The problem | Convert the lines into a two-column CSV with headers instruction and response, beginning at the line that has "Where should I" and stopping after the last line. Give one row pairing each line's text with its answer, put each value in one quoted field with line breaks turned into spaces, and leave the pictures out.

# # # # # # #

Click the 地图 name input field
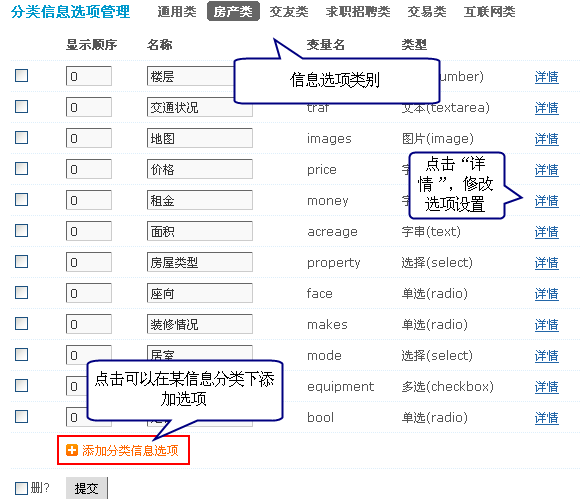Image resolution: width=580 pixels, height=499 pixels. pos(200,138)
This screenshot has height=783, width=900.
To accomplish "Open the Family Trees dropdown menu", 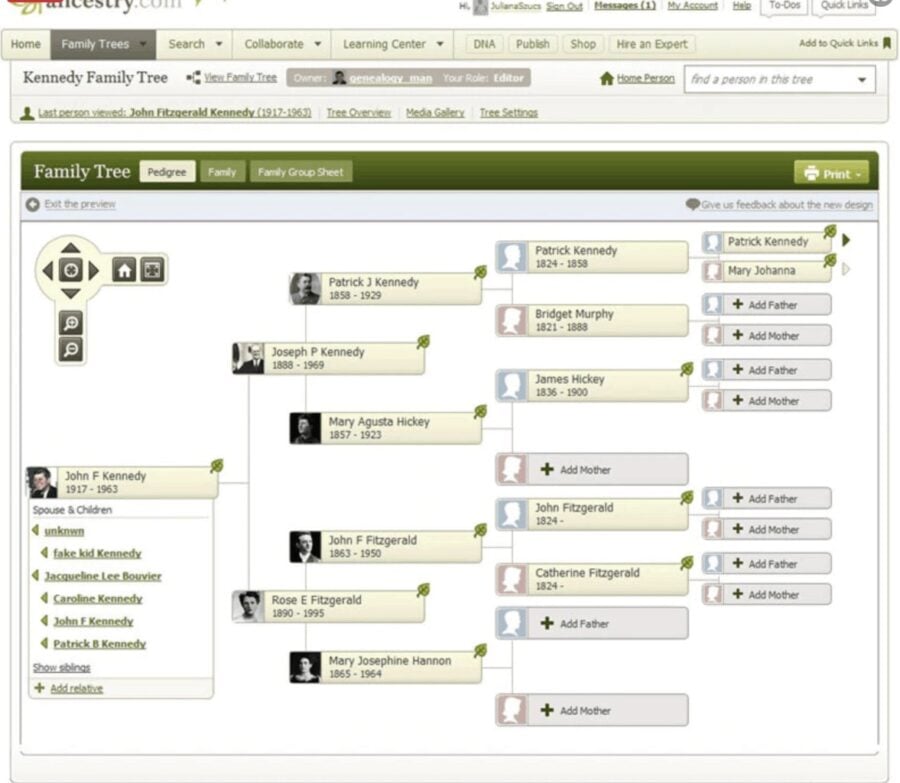I will 104,44.
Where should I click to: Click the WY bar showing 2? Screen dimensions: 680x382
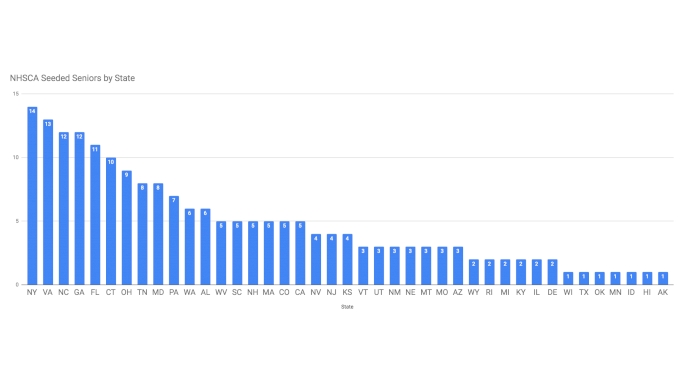pyautogui.click(x=474, y=272)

# # # # # # #

Full answer |
instruction,response
"Where should I click to: Click the WY bar showing 2? Screen dimensions: 680x382","pyautogui.click(x=474, y=272)"